Buying video gear is one of the most exciting and most paralyzing decisions you’ll make as a producer. The options are endless, the price tags are real, and YouTube will happily send you down a rabbit hole for six hours without getting you any closer to a decision.
After 15 years building and rebuilding our kit, here’s how I actually think about it.
Start with the Job, Not the Gear
The first question isn’t “which camera should I buy?” — it’s “what am I being paid to shoot?” Those are very different conversations. A run-and-gun documentary shooter has completely different needs than someone building a studio interview setup. A live event operator needs reliability above all else. A narrative filmmaker needs latitude and color science.
Know your job. Then buy the tool that does that job better than anything else in your budget.
“The best camera is the one that consistently shows up on set, works every time, and produces an image your client is proud of.”
Buy Bodies Last
I know that sounds backwards. But here’s the truth: a mediocre camera with exceptional glass and lighting will beat an exceptional camera with mediocre glass and no lighting every single time. Lenses hold their value. Lighting transforms a scene. Camera bodies depreciate fast and get superseded every 18 months.
My priority order when building a kit from scratch:
- A solid set of primes or a versatile zoom with real character
- At least one quality key light — even a single Aputure 300d changes everything
- A reliable audio solution — bad sound kills good footage
- Then the camera body that makes sense for your jobs
Rent Before You Buy
We list our entire kit on ShareGrid for a reason — renting before buying is the smartest thing you can do.

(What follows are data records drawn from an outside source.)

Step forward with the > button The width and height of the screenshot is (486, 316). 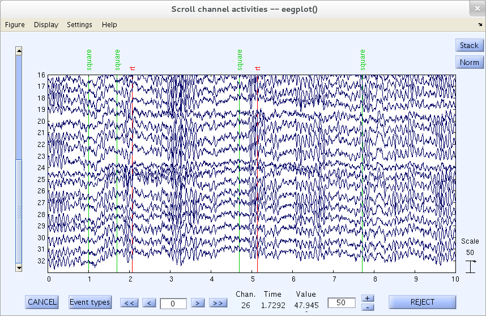[197, 303]
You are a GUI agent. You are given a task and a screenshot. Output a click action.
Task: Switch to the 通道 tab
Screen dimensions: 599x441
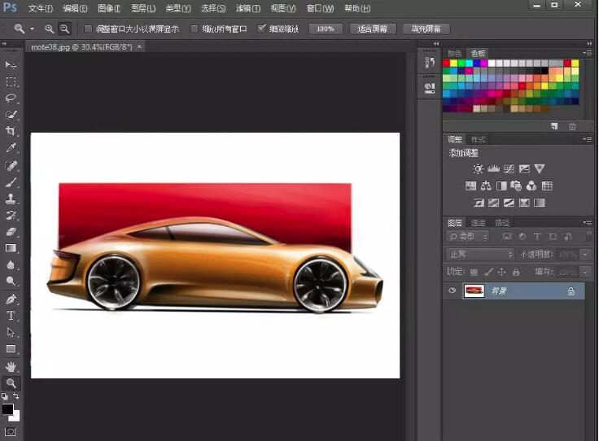coord(479,222)
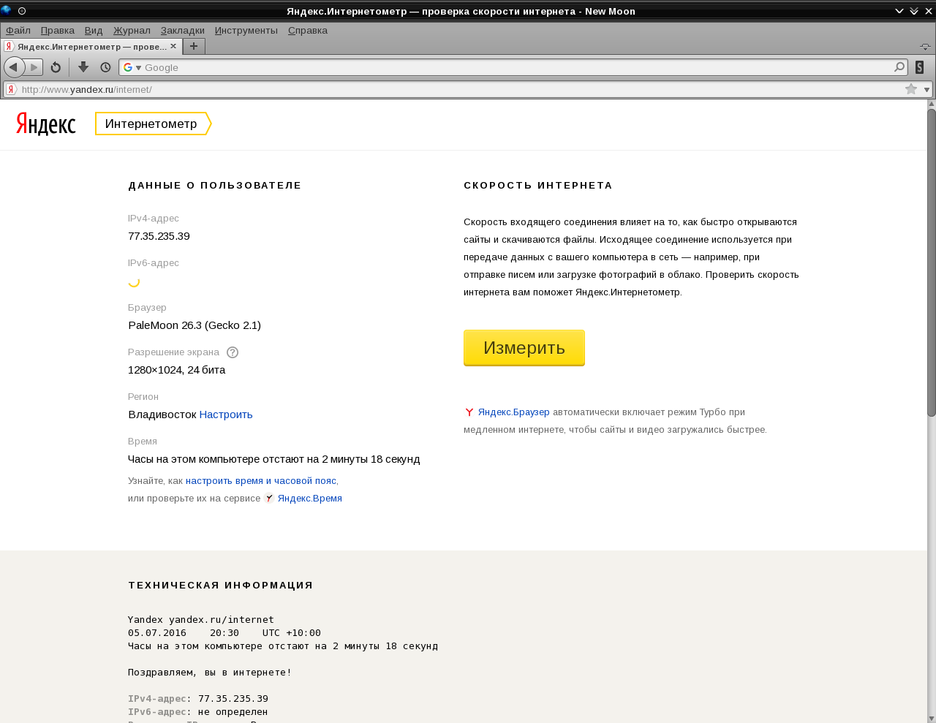
Task: Click the search magnifier icon
Action: pos(899,67)
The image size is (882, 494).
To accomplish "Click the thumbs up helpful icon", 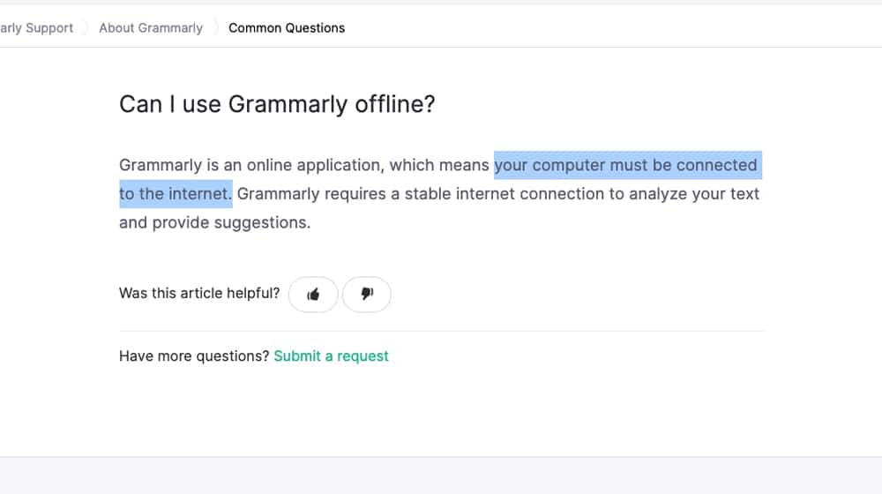I will (x=313, y=295).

Spend a weekend with a Red Dragon before committing to the purchase. Shoot a short project on a Sony Burano. See how it fits into your workflow, how it handles in the situations you actually work in, whether the files play nicely with your edit system.
Rental cost on a test weekend is nothing compared to buyer’s remorse on a $10,000 camera body.
Buy Used, Buy Smart
Cinema cameras are built to last. A well-maintained used body at half the price of new is almost always the right call early in your career. Check shutter counts, ask for service records, and buy from reputable sellers. Sites like ShareGrid, Adorama Used, and local production communities are good places to start.
The Kit We Actually Use
Our current workhorse setup is the Sony Burano for most productions — flexible, cinema-grade, and the built-in NDs make fast-moving shoots manageable. When a project calls for it, we step up to the Red Dragon. For B-camera work and locked-off shots, the Sony FX3 is reliable and compact.
None of this happened overnight. It was built piece by piece over years, each addition justified by the work we were doing at the time.
Buy what you need for the next six months. Let the work tell you what to buy after that.